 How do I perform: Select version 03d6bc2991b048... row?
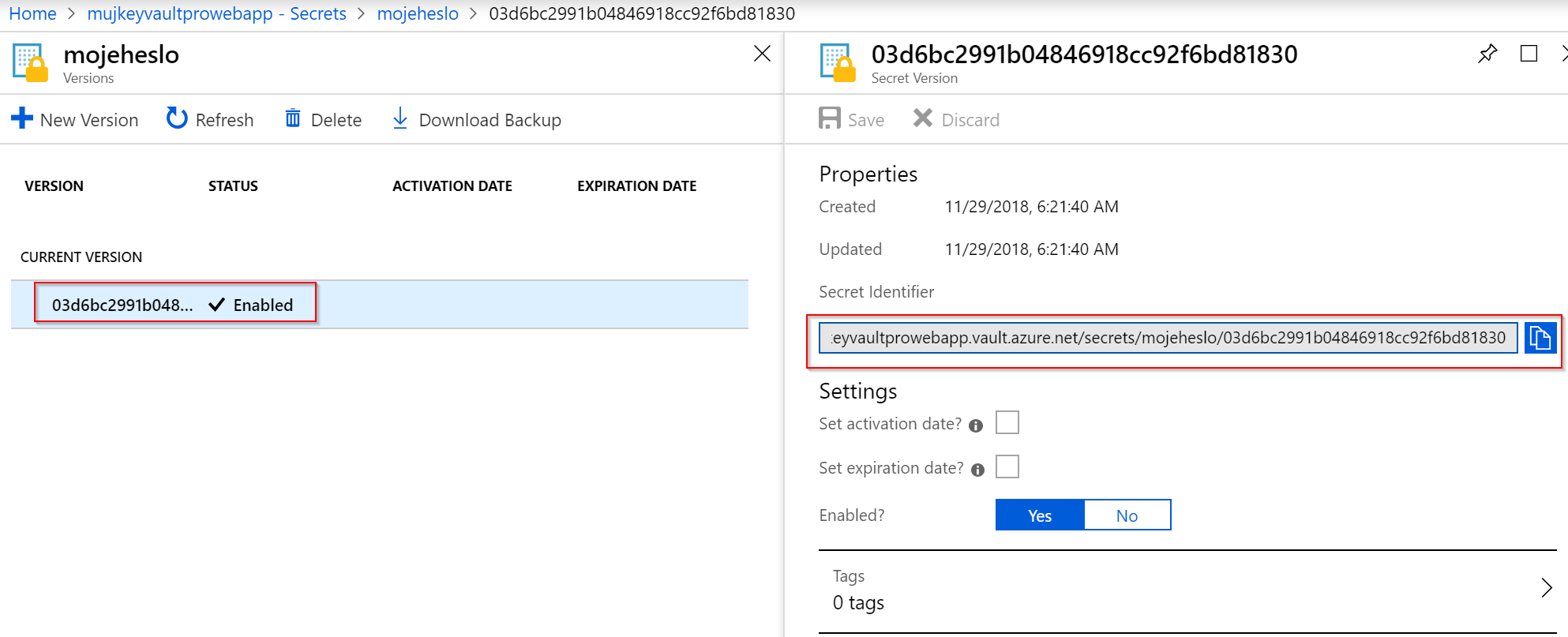point(380,305)
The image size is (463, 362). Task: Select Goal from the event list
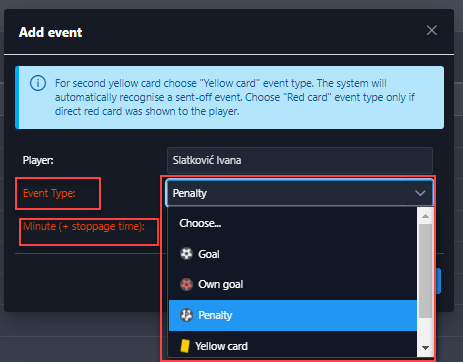[293, 254]
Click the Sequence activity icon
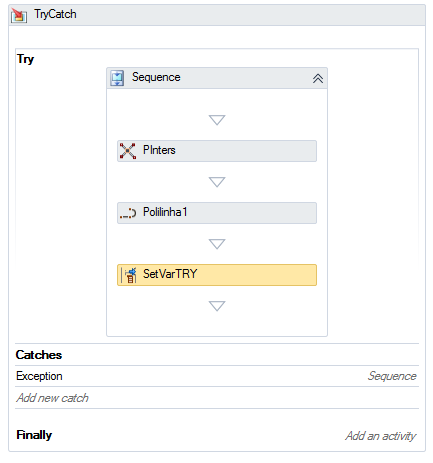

| Problem |
Report how many lines in the data above contain the string "Select". Case counts, so give only the number.

| Exercise result |
2